La connaissance du vivant est un élément culturel majeur de notre société. C’est à partir de l’image que l’on se fait des principes qui le régissent, que l’agriculture est pratiquée, que l’environnement est soigné, que la santé, humaine ou animale, est accompagnée. Notre conception du vivant se traduit donc en actes sociaux et économiques, et implique des décisions législatives pour leur régulation. La conception d’aujourd’hui fait des êtres vivants qui nous entourent des matériaux que l’on peut utiliser, manipuler, breveter. Des limites réglementaires sont posées si des excès sont décelés à postériori, éventuellement après que des gens se soient insurgés, ou que des catastrophes majeures se soient produites, pour autant que les inerties dues aux intérêts économiques en jeu aient pu être vaincues.

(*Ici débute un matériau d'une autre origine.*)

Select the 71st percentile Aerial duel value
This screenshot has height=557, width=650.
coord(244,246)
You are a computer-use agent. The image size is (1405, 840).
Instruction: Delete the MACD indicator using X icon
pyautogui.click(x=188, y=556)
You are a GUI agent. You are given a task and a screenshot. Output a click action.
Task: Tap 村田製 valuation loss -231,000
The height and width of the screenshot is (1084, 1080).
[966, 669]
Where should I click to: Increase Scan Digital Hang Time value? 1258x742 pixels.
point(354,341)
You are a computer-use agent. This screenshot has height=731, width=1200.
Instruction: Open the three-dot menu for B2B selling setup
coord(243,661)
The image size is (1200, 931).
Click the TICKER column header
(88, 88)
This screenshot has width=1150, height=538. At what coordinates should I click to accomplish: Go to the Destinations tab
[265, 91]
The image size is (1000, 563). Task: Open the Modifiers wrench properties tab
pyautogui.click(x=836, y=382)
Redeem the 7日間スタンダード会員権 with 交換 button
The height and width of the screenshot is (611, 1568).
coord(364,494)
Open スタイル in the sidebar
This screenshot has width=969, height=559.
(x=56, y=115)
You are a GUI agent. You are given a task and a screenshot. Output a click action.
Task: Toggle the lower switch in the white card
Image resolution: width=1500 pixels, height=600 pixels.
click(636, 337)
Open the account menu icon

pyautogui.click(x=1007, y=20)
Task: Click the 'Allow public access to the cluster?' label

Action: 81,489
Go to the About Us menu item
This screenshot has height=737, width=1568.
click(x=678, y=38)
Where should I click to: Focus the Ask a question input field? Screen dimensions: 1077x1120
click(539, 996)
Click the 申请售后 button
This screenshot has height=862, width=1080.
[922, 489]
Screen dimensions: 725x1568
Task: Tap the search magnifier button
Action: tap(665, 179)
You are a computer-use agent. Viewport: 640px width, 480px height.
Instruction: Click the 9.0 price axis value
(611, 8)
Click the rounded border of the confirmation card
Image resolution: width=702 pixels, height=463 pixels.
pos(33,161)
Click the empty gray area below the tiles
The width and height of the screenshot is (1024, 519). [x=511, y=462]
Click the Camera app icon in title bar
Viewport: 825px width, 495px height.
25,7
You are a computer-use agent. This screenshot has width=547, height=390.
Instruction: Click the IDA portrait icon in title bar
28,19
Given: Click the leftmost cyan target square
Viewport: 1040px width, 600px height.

A coté de cette façon cavalière de se comporter avec le vivant, nombre d’initiatives existent dans les domaines de la santé humaine, de l’agriculture, de l’alimentation, ou simplement en regard de notre environnement naturel, qui veulent appréhender le vivant avec respect : elles s’ingénient plus à découvrir et encourager les processus que la vie met en œuvre qu’à vouloir les maîtriser ou les contrer. Pour leurs acteurs, le vivant n’est pas une construction mécanique complexe. L’agencement matériel, les causalités sont jugés insuffisants pour le comprendre : la « vitalité » en soi n’est pas écartée à priori, et même pour certains le « spirituel » agissant est une hypothèse de travail plausible.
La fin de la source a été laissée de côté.